Chapter 13, Imbalanced Datasets, will equip you to identify use cases where datasets are likely to be imbalanced, and formulate strategies for dealing with imbalanced datasets.

Chapter 14, Dimensionality Reduction, will show how to analyze datasets with high dimensions and deal with the challenges posed by these datasets.

Chapter 15, Ensemble Learning, will teach you to apply different ensemble learning techniques to your dataset.

Note

There are also three bonus chapters, Chapter 16, Machine Learning Pipelines, Chapter 17, Automated Feature Engineering, and Chapter 18, Model as a Service with Flask, which you can find at http://packt.live/2ZagB9y.

Conventions

Code words in text, database table names, folder names, filenames, file extensions, path names, dummy URLs, user input, and Twitter handles are shown as follows:

"sklearn has a class called train_test_split, which provides the functionality for splitting data."

Words that you see on the screen, for example, in menus or dialog boxes, also appear in the same format.

A block of code is set as follows:

import pandas as pd
from sklearn.model_selection import train_test_split

New terms and important words are shown like this:

"A dictionary contains multiple elements, like a list, but each element is organized as a key-value pair."

Code Presentation

Lines of code that span multiple lines are split using a backslash ( \ ).
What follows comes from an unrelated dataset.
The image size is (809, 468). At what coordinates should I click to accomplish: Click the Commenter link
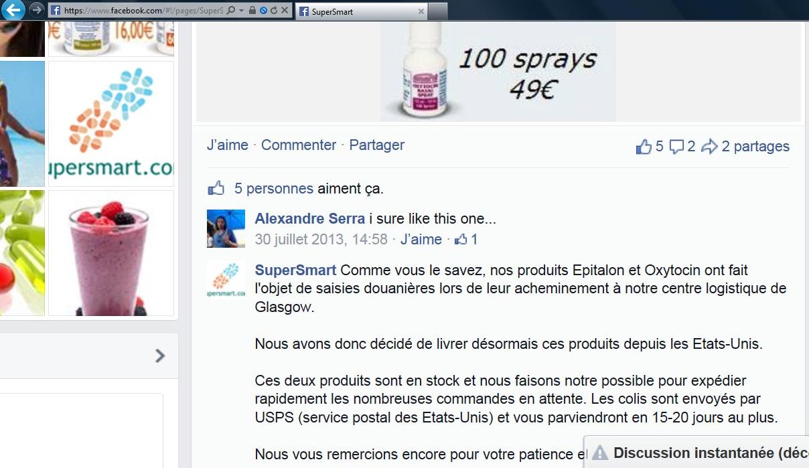[x=299, y=145]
When the code is executed, Python will ignore the backslash, and treat the code on the next line as a direct continuation of the current line.

For example:

history = model.fit(X, y, epochs=100, batch_size=5, verbose=1, \
                    validation_split=0.2, shuffle=False)
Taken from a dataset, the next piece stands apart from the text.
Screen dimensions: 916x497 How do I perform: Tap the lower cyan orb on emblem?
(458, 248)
Comments are added into code to help explain specific bits of logic. Single-line comments are denoted using the # symbol, as follows:

# Print the sizes of the datasets
print("Number of Examples in the Dataset = ", X.shape[0])
print("Number of Features for each example = ", X.shape[1])

Multi-line comments are enclosed by triple quotes, as shown below:

"""
Define a seed for the random number generator to ensure the 
result will be reproducible
"""
seed = 1
np.random.seed(seed)
random.set_seed(seed)

Setting up Your Environment

Before we explore the book in detail, we need to set up specific software and tools. In the following section, we shall see how to do that.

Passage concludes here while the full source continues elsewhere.